LEON BYNER: Alright, now one point. A lot of these initiatives are going to require energy and much of that energy is going to be electricity, and you would be aware that Victoria and South Australia have had massive infrastructure electricity issues and they are not problems that are going to be less occurring because we’re expecting the effects of climate change. It’s interesting that there was nothing in this package at all that even talks about energy supply.
JENNY MACKLIN: But what we have done on the energy supply front is really address it through our package to encourage people to put insulation into their roof and we do know if we put insulation into the roofs of 2.7 million homes which is what this is targeted to do, we’re expecting that could see a cut to energy bills for these households of around $200 a year. And we’ve been informed that it’s also going to be the equivalent of taking around a million cars off the road, so that measure ……..
LEON BYNER: That’s in terms of green house gases you mean?

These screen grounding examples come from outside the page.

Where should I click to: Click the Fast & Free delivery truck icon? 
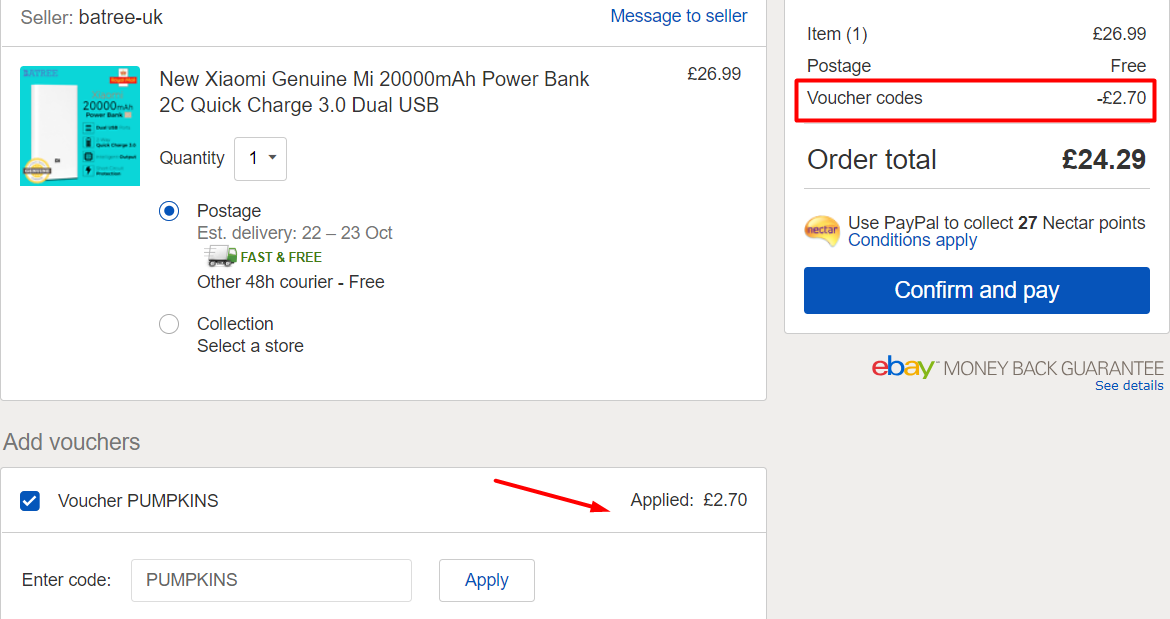220,256
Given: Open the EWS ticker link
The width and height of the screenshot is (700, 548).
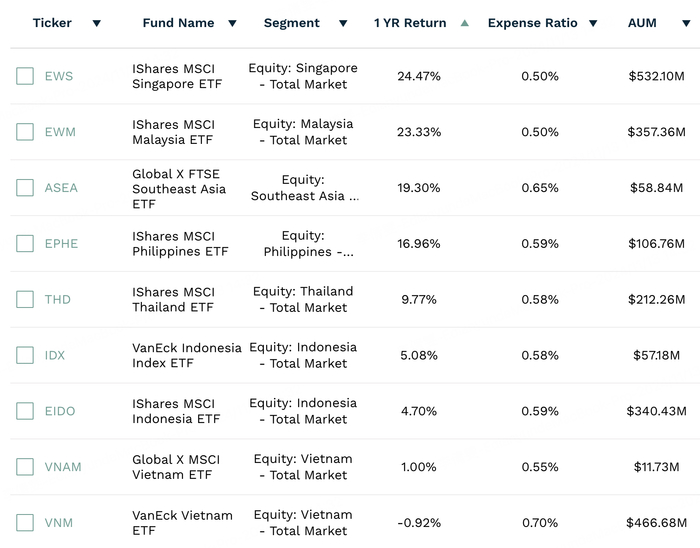Looking at the screenshot, I should coord(59,76).
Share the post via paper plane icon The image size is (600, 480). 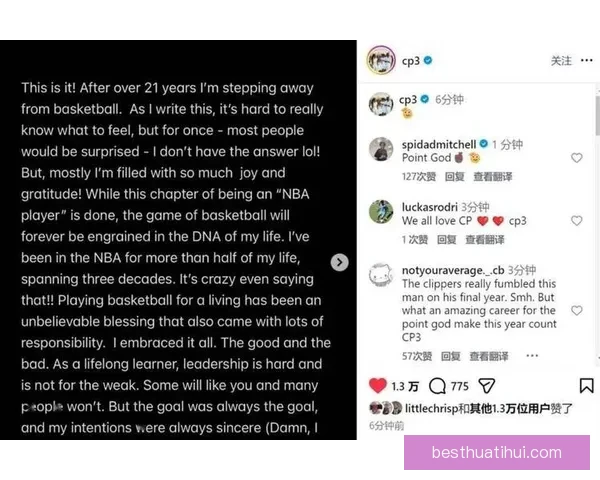pos(487,385)
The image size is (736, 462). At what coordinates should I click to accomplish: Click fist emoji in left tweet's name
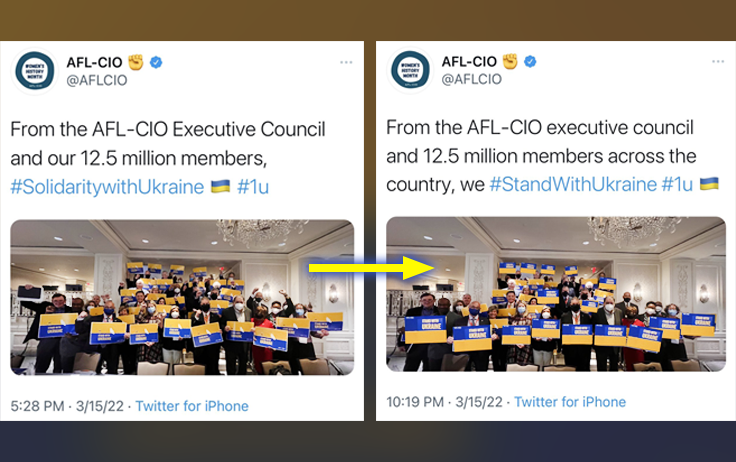click(136, 62)
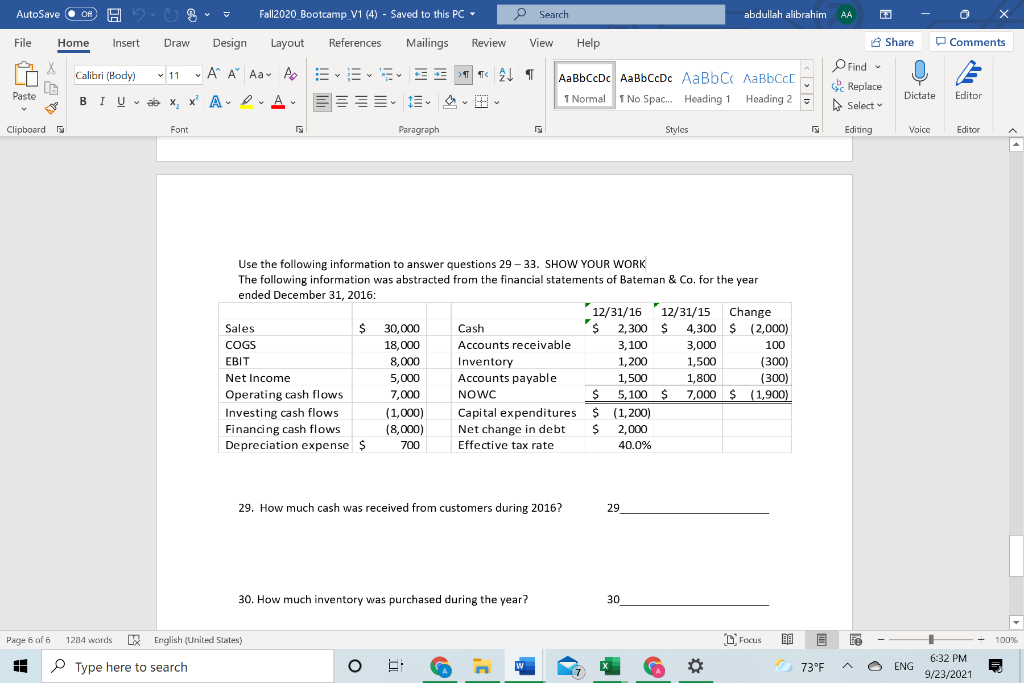Switch to the Mailings tab
This screenshot has height=683, width=1024.
(427, 43)
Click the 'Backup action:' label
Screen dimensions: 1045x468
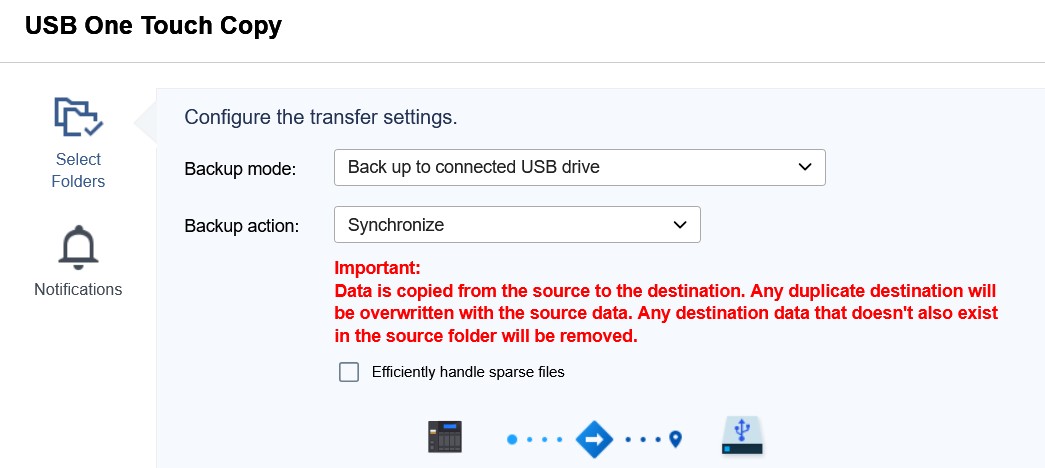[242, 226]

JENNY MACKLIN: That’s right, that measure we’re advised one of the most effective things that we can do to reduce green gas house emissions and of course it will have a positive impact on energy bills as well.
LEON BYNER: So what you’re telling us is, you’re going to try this on as soon as possible, hope that it works. How long will you give it before you decide whether or not there is another package required, and if another package is, is that going to mean necessarily more deficit?
JENNY MACKLIN: We’re constantly monitoring what’s going on in other countries. We’re seeing the International Monetary Fund do economic updates far more frequently than they’ve done in the past, and of course we’re going to just monitor these changes as you would expect very very closely so that if further changes are necessary we will take them. I think the Australian people expected that in this decisive way and understand the need for a deficit in these very very difficult times.
LEON BYNER: Jenny, thank you for joining us.
JENNY MACKLIN: Thank you Leon.
LEON BYNER: That’s the Families and Housing Minister, Jenny Macklin.